El peligro de los muy convencidos

Por: En el Tintero | 16 de Agosto 2019

Ya sabemos cómo eran los matrimonios en aquellas épocas, negocios que se esperaba fueran redondos, así puede explicarse que el depredador Enrique VIII se haya casado con la muy pía Catalina de Aragón, hija de los Reyes Católicos. La feliz unión no duró demasiado, no hubo suerte en eso de proveer un heredero varón que asegurara la sucesión al trono de Inglaterra, tras varios embarazos fallidos y muertes prematuras, María fue la única hija que sobrevivió a la infancia.

Catalina reclamó al humanista valenciano Juan Luis Vives, con quien mantenía una amistad, para que instruyera a la joven princesa, sobre todo en el conocimiento del latín. María también aprendió griego, francés y español, que le era familiar. La separación de sus padres le causó un gran pesar, que se tradujo en jaquecas, palpitaciones y una depresión que sufriría el resto de su vida.

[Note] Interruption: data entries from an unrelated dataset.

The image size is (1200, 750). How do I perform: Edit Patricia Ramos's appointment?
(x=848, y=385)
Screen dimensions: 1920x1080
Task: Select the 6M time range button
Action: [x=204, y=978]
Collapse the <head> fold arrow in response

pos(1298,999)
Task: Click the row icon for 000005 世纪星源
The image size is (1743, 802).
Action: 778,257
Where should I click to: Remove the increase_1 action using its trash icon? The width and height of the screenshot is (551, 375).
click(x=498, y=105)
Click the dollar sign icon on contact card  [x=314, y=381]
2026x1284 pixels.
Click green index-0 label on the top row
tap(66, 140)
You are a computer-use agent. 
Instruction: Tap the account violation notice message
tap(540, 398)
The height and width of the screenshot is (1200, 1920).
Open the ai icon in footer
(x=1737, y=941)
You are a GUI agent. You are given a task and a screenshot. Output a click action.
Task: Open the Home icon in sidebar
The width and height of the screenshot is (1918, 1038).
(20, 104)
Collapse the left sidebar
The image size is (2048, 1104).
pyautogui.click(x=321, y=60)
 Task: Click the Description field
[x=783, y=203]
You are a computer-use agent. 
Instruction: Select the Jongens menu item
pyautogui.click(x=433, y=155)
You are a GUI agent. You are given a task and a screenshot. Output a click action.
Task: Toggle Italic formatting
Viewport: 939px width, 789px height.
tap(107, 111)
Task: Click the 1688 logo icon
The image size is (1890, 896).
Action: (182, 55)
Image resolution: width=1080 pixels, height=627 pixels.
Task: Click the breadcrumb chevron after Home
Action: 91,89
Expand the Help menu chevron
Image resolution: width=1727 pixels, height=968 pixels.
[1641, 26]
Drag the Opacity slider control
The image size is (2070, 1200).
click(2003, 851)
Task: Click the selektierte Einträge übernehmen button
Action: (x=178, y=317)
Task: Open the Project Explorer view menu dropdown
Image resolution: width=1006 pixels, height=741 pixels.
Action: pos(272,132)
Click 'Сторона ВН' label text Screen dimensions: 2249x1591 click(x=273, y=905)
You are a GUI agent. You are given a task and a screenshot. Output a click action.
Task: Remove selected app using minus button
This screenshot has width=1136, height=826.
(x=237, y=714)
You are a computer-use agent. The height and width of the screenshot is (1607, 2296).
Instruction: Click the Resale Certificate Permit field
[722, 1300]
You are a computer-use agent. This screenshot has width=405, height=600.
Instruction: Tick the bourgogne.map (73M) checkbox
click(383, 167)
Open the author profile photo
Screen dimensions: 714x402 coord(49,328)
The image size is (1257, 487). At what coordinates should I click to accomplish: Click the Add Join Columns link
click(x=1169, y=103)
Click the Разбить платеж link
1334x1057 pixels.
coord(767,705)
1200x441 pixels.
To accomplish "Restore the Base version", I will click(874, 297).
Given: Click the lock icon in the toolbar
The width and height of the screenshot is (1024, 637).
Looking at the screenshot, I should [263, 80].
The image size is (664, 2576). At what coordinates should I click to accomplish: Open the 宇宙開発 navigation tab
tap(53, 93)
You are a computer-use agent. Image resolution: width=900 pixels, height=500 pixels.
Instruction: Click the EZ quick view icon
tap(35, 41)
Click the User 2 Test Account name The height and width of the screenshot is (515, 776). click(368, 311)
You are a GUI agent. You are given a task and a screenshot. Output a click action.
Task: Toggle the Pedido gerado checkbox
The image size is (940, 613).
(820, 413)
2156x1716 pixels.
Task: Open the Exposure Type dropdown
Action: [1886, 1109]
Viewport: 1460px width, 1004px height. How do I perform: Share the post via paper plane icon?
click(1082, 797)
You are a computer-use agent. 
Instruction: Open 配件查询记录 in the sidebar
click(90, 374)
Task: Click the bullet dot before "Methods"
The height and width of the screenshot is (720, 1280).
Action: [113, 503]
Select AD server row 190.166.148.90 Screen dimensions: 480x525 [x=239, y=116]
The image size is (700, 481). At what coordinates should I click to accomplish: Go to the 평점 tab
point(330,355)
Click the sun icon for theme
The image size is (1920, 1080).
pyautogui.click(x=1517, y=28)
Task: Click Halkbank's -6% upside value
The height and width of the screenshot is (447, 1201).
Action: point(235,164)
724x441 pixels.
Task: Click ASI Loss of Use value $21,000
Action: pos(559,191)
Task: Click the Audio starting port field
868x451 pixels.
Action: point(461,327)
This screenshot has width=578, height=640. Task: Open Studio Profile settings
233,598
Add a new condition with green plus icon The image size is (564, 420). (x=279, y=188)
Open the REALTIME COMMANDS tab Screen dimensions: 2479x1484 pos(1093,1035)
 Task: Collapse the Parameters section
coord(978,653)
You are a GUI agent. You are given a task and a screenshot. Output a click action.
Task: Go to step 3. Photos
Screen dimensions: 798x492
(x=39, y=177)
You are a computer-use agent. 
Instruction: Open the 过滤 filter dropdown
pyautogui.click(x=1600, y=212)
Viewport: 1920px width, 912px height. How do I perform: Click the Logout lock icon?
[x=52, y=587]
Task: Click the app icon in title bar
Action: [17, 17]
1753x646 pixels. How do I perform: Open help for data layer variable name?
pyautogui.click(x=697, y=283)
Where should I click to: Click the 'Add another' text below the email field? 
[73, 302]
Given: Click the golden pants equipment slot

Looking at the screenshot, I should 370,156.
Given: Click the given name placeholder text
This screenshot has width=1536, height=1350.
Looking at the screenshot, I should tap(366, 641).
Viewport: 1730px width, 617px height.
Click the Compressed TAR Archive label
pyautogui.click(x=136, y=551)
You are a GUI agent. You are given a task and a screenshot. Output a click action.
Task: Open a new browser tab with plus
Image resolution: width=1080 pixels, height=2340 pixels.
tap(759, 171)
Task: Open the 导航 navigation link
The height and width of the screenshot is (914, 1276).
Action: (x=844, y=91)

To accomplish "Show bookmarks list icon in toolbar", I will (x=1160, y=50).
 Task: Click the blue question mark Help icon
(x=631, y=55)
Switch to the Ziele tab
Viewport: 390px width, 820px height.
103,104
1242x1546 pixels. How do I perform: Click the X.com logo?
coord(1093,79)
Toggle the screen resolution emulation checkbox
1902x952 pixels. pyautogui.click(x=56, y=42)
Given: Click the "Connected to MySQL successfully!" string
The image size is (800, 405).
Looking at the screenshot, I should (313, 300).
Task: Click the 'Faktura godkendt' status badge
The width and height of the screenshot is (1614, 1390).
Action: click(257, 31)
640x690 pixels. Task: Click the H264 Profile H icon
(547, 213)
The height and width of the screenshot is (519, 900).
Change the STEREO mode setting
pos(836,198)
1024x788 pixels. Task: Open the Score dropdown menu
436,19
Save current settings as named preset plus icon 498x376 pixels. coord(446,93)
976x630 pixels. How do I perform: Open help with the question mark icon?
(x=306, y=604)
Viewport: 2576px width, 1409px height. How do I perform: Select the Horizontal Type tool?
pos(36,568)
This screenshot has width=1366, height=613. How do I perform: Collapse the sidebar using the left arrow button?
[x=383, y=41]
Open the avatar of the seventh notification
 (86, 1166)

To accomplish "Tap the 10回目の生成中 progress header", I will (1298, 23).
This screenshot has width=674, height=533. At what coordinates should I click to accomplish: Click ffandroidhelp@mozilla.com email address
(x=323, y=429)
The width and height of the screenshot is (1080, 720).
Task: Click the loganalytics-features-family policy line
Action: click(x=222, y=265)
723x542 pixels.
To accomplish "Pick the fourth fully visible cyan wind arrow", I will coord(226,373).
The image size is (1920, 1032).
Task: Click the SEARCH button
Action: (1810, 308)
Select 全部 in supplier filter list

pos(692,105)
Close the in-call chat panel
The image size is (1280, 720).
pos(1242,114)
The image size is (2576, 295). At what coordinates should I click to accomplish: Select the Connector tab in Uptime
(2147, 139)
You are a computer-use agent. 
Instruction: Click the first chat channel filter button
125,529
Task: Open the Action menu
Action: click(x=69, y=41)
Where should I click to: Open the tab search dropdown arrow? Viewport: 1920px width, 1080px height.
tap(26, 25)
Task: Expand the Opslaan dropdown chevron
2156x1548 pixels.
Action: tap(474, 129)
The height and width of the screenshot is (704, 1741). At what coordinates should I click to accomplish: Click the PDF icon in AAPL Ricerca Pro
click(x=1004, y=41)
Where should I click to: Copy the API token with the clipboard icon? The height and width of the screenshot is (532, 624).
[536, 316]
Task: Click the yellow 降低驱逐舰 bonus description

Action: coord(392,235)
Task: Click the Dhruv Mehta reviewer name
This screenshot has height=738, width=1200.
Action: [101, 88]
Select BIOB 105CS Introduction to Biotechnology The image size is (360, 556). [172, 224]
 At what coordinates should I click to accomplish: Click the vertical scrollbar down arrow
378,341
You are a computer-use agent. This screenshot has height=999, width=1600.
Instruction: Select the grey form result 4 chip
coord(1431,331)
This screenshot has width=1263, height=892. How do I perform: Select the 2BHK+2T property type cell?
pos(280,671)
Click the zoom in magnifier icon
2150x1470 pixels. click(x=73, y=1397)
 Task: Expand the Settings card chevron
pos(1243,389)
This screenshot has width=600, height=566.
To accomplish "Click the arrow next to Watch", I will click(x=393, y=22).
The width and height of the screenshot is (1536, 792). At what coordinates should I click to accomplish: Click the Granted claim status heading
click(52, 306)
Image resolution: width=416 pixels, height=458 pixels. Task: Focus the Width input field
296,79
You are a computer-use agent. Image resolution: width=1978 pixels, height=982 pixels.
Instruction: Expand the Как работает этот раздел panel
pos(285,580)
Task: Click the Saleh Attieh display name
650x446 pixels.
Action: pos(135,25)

Ante el dilema de secundar el protestantismo de su padre o inclinarse por la fe católica de su madre, decidió mantenerse fiel a su madre. Así le toca hacerse cargo del trono en 1553, a los 37 años de edad. La sangre española tira, se fijó en el príncipe Felipe, hijo de Carlos V, rubio y de porte distinguido, se sintió cautivada por la belleza del príncipe ibérico.

Felipe accedió a sus pretensiones, aunque más bien con fines políticos, ya que no parecía entusiasmado con ella, que era once años mayor que él. No hay que pensar mal, si eso ayudó a que durante su reinado, María emprendiera una feroz represión contra todos aquellos contrarios a la reinstauración del catolicismo, condenando a la hoguera a 273 personas, de ahí el sobrenombre de Bloody Mary, la sangrienta María. El tiempo pasa, ahora el nombre es sólo un cóctel con tomates.